Business and market implications​

  • For Azure-first organizations, the tight coupling of New Relic telemetry into Azure’s agentic surfaces reduces friction and shortens feedback loops between code and production. That can accelerate time to market for AI‑enabled features and reduce incident toil when implemented conservatively.
  • FinOps will change: AAUs add a new consumption axis and, combined with rising telemetry ingestion from AI workloads, will make cost management a core part of SRE strategy. Expect platform engineering and FinOps to collaborate more closely to set AAU budgets, enforce sampling and retention policies, and define stimulus/response thresholds for automation.
  • Competitive dynamics: Observability platforms that adopt MCP or equivalent agent protocols can position themselves as the “data plane” for agentic workflows across providers and IDEs.
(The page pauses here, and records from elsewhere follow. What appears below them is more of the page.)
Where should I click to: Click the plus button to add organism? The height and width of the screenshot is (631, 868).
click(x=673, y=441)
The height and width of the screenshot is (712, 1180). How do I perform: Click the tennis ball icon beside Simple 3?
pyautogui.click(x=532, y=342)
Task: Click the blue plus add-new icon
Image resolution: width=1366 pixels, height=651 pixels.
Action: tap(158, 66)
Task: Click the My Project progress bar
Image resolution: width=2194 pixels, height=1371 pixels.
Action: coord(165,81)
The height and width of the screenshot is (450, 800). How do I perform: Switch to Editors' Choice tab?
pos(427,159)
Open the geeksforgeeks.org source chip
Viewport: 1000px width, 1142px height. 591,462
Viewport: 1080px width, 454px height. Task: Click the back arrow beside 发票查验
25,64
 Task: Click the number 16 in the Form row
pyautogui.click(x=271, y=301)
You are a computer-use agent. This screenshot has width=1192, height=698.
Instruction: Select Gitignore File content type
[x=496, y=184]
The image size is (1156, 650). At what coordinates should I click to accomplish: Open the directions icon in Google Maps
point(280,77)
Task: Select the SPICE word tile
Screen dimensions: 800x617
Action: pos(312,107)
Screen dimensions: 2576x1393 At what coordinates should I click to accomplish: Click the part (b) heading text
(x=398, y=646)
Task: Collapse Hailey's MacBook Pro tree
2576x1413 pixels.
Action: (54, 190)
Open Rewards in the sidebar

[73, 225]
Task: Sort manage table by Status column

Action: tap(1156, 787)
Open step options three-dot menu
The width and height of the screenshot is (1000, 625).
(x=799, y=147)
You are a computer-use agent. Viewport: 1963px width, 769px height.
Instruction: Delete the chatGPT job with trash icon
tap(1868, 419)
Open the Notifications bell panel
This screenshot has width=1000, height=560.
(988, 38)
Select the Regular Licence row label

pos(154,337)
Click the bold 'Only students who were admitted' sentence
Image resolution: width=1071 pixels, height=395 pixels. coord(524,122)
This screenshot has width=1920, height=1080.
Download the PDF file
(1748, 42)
For vendors, deep integration with hyperscaler control planes is a strategic way to remain central to enterprise operational stacks; procurement teams should evaluate portability and exit options before committing.

Final verdict: pragmatic optimism with disciplined governance​

New Relic’s MCP Server and Azure integrations are a necessary, pragmatic step toward making agentic AI operationally useful and auditable. For Azure-first enterprises, surfacing New Relic’s causal telemetry and runbook templates inside the Azure SRE Agent and Microsoft Foundry reduces manual context assembly and advances a safer route to partial automation. Public documentation and press releases confirm the technical approach and preview availability, and Microsoft’s AAU pricing is explicit—giving teams the data needed for FinOps planning. That said, the payoff depends on disciplined implementation: conservative pilots, runbooks as code, rigorous identity- and policy-based gating, telemetry cost controls, and careful validation of agent suggestions. Without those guardrails, organizations risk runaway costs, unsafe automation, and compliance gaps. The right path is iterative—prove value in a narrow domain, instrument outcomes, and expand only when confidence and ROI are demonstrable.

Quick reference: verified facts and dates​

  • New Relic AI MCP Server entered public preview on November 4–5, 2025.
  • New Relic announced agentic integrations with Microsoft Azure at Microsoft Ignite on November 18, 2025.
  • Microsoft Foundry and Azure SRE Agent are publicly documented Azure services; Foundry integrates with IDEs and Copilot Studio and supports MCP.
  • Microsoft’s Azure SRE Agent billing is based on Azure Agent Units (AAUs): 4 AAU/hour baseline and 0.25 AAU/second for active tasks (preview pricing model).
  • Gartner forecasts global AI spending to exceed $2.02 trillion in 2026.
New Relic’s move is an important step toward making agentic AI operationally useful at scale, but success will come down to conservative pilots, measurable KPIs and diligent governance—not marketing promises.